Right now, the Padres are sitting at 13-8 and are a remarkable first place in the National League standings. This is mostly due to some fantastic pitching by some young players like tonight’s starter Wade LeBlanc – performances which, for various reasons I don’t expect to hold up. The Padres will likely fall towards the back of the pack in what is looking like a loaded NL West, and that’s mostly because they simply don’t have the hitters to carry them over a 162 game season.
Adrian Gonzalez is, as is well documented, one of the best hitters in the league, and he’s lived up to that reputation so far this year, with a .319/.438/.625 line, supported by a crazy 16.9% BB% and .306 Isolated Power (SLG-AVG).
There’s a pretty huge dropoff in the lineup after Gonzalez. Chase Headley has had a great year so far (.337/.382/.446) but he doesn’t take a lot of walks, and as such his on base percentage is greatly supported by a .403 BABIP. He should fall back to earth soon. Will Venable is hitting for some scary power – .268 ISO is nearly twice of league average – but, again, he doesn’t take any walks, and without walks, a 29.6% K rate is going to result in a terrible on base percentage. Venable is currently sitting at a .295 OBP.
I’m a fan of Kyle Blanks, but he will not produce with his strikeout rate where it is right now – 41.5% of at bats. He’s walking and hitting for power, but he needs to start putting the ball in play. When he does, he can be a real threat. I’m also a fan of Scott Hairston, who has a similar issue, as he is currently striking out 36.1% of the time.

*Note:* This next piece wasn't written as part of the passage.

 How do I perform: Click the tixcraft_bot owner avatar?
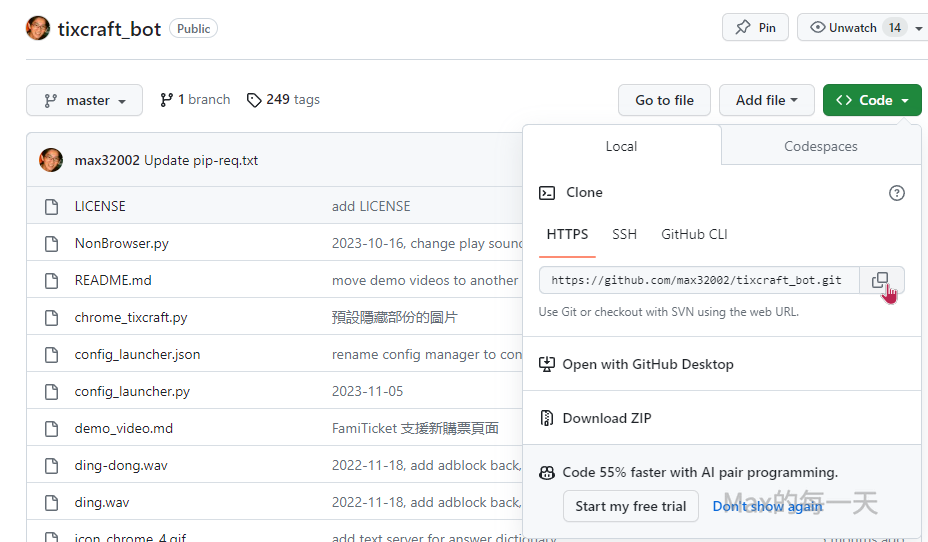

Tony Gwynn Jr. has learned how to walk, and is combining a good on base percentage with good outfield defense to become a productive player. PETCO park is perfect for him – I still don’t regret the trade that brought in Jody Gerut. Nick Hundley is a decent catcher – probably around an average hitter, but he’s splitting time with Yorvit Torrealba, who has no on-base skills at this point in his career.
Then we come to the dead weight. David Eckstein and Everth Cabrera are, simply put, poor hitters. Cabrera’s good 2009 was supported by an unprecedented 10.5% walk rate after a 9.3% walk rate in single A and a 23.3% K rate after a 21.1% K rate at the same level. That simply doesn’t happen very often, and is why ZiPS projected a paltry .646 OPS from Cabrera, nearly 100 points higher than what he’s actually posted so far. Eckstein makes a lot of contact, but that’s not really a good thing given his complete lack of power. If he hits a fly ball, it’s essentially an automatic out, and he doesn’t walk at all (3.9% BB rate). He’s just not a productive hitter.
The Padres have what look like some promising pieces, but overall an offense that is well below average. In spacious PETCO Park, the Brewers pitchers should be able to shut them down.